_Your goal:_ Pull out each line of the records that contains the string "menu". Case counts, so match capital and small letters exactly.

_Data:_
***

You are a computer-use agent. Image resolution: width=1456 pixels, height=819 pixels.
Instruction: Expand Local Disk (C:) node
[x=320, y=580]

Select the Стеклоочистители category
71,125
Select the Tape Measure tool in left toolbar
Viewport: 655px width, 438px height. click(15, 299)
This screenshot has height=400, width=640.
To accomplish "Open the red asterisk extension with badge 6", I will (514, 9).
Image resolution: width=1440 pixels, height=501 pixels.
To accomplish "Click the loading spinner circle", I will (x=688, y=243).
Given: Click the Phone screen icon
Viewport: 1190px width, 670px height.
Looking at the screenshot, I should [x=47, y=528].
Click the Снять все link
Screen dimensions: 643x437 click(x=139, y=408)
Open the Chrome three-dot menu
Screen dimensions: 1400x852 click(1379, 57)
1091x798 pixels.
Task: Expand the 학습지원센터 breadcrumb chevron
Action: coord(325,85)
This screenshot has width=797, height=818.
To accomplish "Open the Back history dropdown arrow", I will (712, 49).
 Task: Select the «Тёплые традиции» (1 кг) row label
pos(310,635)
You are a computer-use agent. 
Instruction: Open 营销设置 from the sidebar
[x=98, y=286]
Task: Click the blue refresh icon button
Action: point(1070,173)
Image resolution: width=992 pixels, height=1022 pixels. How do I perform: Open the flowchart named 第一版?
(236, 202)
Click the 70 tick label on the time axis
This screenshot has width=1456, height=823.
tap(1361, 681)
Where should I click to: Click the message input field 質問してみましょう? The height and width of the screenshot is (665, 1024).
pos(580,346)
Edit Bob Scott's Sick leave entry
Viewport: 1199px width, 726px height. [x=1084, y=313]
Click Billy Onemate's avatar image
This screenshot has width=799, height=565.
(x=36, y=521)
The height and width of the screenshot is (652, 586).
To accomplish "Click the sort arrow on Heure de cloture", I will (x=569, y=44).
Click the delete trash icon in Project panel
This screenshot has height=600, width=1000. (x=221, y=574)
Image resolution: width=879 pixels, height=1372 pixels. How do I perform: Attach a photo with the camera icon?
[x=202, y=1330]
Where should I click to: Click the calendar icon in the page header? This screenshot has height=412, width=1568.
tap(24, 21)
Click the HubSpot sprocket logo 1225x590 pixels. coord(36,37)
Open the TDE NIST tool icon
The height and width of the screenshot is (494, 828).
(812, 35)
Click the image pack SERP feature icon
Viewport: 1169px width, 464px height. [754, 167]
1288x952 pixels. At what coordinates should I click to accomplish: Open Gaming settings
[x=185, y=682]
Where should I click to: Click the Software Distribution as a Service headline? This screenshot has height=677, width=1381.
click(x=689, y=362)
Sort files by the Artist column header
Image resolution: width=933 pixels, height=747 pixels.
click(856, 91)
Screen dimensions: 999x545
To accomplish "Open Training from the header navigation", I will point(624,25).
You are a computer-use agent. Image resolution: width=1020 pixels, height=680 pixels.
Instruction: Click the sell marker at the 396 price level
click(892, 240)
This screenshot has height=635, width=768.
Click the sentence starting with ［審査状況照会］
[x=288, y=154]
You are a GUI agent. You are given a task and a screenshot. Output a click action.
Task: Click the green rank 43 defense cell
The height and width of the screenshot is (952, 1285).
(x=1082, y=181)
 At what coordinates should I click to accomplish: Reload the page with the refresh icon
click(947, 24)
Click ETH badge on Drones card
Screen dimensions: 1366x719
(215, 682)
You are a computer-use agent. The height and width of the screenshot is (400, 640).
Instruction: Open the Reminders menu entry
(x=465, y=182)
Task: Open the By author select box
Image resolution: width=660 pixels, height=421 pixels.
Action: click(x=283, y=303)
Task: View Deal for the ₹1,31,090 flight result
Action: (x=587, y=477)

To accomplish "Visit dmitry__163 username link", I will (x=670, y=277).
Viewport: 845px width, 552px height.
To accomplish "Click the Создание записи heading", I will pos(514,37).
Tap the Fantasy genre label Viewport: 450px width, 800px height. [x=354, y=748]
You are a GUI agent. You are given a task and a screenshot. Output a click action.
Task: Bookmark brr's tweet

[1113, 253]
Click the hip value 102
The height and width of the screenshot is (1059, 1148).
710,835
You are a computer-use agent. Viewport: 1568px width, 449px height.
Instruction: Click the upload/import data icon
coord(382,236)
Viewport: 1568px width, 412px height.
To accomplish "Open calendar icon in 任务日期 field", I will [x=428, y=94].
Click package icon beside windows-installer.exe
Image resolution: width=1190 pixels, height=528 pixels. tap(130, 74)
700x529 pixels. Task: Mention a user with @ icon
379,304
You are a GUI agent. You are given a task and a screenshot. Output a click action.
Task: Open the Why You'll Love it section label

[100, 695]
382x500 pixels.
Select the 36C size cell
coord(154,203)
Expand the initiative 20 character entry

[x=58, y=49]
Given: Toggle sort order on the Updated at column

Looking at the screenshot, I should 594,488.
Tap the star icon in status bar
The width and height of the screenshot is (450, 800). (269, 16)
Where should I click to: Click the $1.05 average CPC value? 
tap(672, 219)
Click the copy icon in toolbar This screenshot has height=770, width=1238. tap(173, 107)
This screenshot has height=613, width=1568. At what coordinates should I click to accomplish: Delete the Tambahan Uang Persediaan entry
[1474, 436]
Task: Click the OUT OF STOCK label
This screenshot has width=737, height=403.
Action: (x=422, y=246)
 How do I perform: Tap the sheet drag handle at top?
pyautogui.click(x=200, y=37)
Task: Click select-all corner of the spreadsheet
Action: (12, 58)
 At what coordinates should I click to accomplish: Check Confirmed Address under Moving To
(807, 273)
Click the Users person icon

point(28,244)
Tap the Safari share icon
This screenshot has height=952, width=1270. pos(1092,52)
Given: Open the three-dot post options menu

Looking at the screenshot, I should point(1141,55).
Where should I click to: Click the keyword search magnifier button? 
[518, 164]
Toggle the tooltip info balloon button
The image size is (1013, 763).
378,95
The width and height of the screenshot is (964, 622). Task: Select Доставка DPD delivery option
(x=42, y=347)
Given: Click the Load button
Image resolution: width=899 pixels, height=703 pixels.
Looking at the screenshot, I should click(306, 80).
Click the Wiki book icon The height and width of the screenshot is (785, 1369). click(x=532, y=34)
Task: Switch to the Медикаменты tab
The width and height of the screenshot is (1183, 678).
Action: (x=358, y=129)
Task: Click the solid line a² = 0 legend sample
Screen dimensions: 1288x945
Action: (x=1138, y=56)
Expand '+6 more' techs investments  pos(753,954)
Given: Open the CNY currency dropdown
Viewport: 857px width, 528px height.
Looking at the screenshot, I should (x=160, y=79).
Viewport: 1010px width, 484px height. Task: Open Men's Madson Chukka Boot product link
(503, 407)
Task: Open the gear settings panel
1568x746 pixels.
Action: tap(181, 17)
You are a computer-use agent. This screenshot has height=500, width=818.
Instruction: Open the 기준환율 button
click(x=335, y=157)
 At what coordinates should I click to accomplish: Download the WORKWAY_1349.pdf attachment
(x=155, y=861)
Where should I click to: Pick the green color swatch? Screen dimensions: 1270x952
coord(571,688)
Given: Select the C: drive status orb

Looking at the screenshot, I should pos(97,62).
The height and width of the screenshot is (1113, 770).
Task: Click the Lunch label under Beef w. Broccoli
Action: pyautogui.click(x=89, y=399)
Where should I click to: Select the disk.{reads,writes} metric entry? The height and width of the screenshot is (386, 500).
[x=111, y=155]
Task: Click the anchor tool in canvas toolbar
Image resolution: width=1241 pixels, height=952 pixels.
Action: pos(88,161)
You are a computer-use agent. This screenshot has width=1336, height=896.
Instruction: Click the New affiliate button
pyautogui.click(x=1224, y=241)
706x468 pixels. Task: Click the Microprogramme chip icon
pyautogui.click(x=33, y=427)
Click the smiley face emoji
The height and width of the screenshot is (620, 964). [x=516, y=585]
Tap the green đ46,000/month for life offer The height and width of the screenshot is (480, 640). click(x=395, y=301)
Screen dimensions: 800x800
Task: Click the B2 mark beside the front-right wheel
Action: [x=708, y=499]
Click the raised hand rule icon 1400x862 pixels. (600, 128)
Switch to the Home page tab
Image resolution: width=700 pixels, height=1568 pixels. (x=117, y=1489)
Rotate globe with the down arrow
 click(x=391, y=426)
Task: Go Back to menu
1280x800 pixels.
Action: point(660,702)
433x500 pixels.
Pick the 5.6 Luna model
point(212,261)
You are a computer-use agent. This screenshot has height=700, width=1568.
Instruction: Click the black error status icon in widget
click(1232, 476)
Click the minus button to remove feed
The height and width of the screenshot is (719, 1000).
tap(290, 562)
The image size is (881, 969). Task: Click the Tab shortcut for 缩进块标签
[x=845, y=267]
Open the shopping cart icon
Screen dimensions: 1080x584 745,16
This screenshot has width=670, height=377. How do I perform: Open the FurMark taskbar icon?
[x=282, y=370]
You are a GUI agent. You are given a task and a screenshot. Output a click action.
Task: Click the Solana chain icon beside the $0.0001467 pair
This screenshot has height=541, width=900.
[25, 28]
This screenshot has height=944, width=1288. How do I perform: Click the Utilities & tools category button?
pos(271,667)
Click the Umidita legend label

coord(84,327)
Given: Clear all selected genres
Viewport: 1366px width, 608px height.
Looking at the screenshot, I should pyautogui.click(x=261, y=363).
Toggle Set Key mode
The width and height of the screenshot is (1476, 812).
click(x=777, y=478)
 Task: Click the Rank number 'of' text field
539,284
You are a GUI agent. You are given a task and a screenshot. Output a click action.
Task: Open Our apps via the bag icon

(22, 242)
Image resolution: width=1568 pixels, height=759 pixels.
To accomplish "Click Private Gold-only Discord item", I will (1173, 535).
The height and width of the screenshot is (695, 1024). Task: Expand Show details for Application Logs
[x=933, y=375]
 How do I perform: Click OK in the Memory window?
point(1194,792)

***

_Solved exercise:_
Open the Chrome three-dot menu
Instruction: Open the Reminders menu entry
Given: Open the three-dot post options menu
Task: Go Back to menu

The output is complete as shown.